By DAVID DUPONT
BG Independent News
Games of cornhole are on the summer fun agenda of many young people.
Earlier this month, a dozen teenagers from Northwest were looking at ways to make the game more exciting using robotics.
The students, one from as far away as Antwerp, attended robotics camp for commuters at Bowling Green State University.
It’s the second year BGSU has provided a robotics camp. Last year, one session was held at the Toledo Museum of Art targeting students from the Toledo Public Schools. That program continues, but teacher Mohammad Mayyas, an associate professor of engineering technologies, said he wanted to offer one on campus for other students.
They decided to have the camp for students on campus “to help our program to grow,” he said.
“We want to expose future students, prospective students, to what we can offer,” Mayyas said. “The university is paying attention to robotics and advanced manufacturing.” Northwest Ohio needs a workforce trained in robotics and automaton, and the state recognizes this. That’s helped BGSU land grants to develop its program.

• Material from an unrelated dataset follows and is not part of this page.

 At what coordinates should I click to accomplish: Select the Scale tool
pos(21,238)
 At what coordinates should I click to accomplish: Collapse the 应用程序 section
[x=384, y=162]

“We have very good equipment,” he said. “It excites them to see the actual equipment used in industry.”
Employing open source software, the students learned to integrate hardware with software to make sensors so cornhole is more interactive.

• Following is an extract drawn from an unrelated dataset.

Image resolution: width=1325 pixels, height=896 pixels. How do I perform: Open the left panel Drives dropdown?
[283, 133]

That can mean keeping score, or having lights or sounds go off in response to scoring tosses or misses. Maybe it’ll play a song or show a hand waving.
Ekumjyot Kaur, from Perrysburg, said she was enjoying the camp. “It’s really in-depth. You wouldn’t think you’d go to robotics camp and learn so much,” she said. “Here they focus on the on software as opposed to the moving parts.”

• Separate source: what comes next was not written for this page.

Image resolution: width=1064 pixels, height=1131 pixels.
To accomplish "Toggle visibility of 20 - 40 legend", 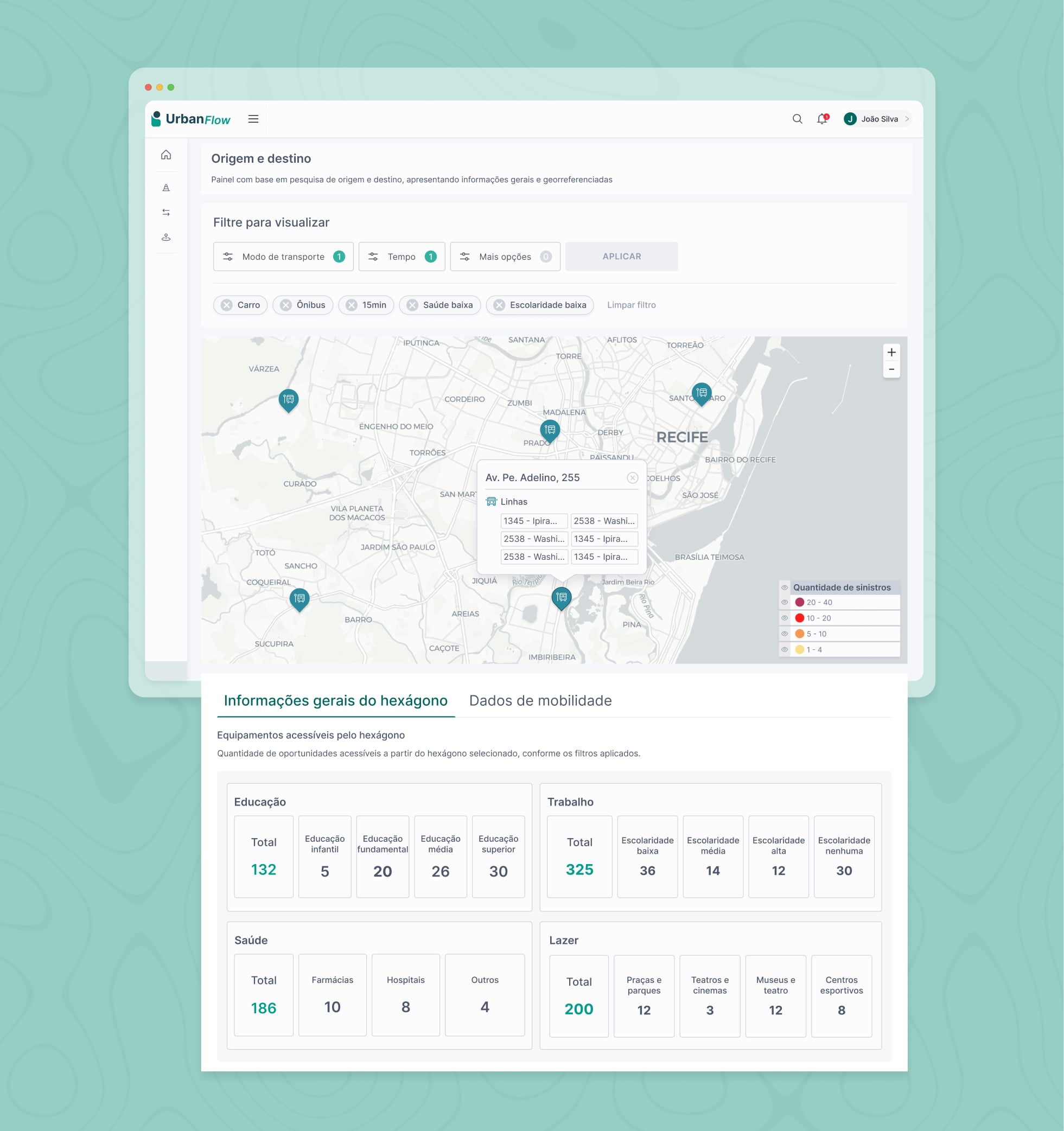I will (x=785, y=603).
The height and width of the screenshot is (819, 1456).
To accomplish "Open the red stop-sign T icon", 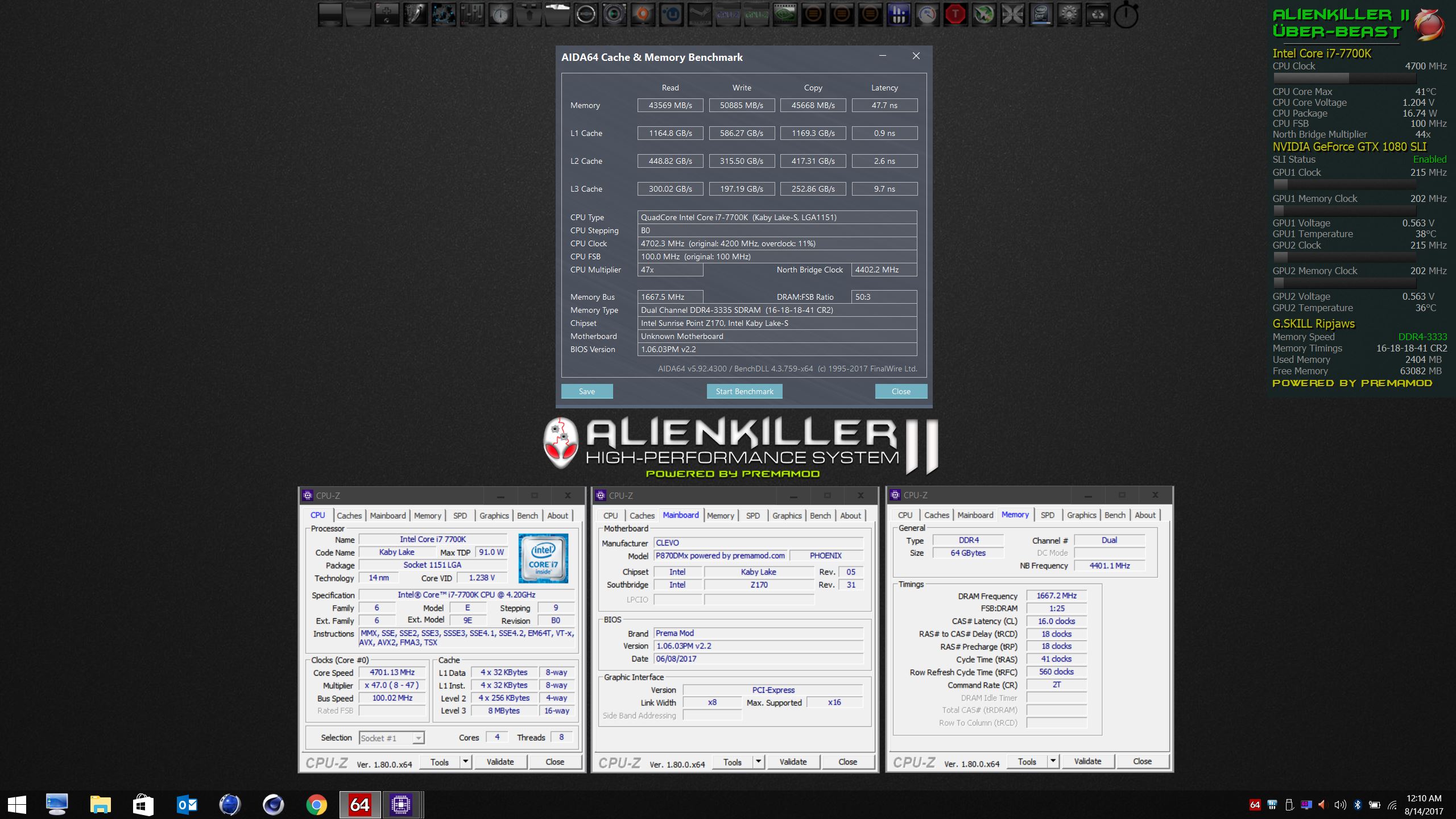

This was her first real exposure to BGSU, she said, and for other interested in engineering she’d recommend the camp.
Sisters Chloe and Mia Wegener, from the Anthony Wayne district, were working with Kaur. The work consisting of tossing bean bag toward a cornhole board trying to activate a light. The light should be going on when the beanbag goes into the hole, but the vibration of a miss also caused the light to go on.
Chloe Wegener, a rising senior, is no stranger to campus. She’s taken College Credit Plus courses on campus. She’s planning on majoring in engineering. Her sister, who will be a sophomore, said she’s also interested in the field and has participated in Girls Who Code program.
Claire Heilman, from Columbus Grove, said she had an interest in engineering and felt the camp would be “a good way to find out if I like it.”
She was pleased with her experience. It started off with the basics, she said, learning the inputs and outputs, then moving on to doing their own coding.
Alex Lehman, from Antwerp, said her father encouraged her to enroll because “I’m interested in programming and robotics.” And the experience has been “awesome,” she said.
Though only going into her freshman year, she’s already considering attending BGSU.
Mayyas said he wasn’t surprised by the number of young women, five out of 12, in the class. “Robotics as a specialization is much more exciting for both genders. They find a way to apply their creativity.”
Mayas said the campers are learning soft skills including creativity and team work as well as the technical skills they will need.
And as Kaur said, robotics will “play a major role in the future.”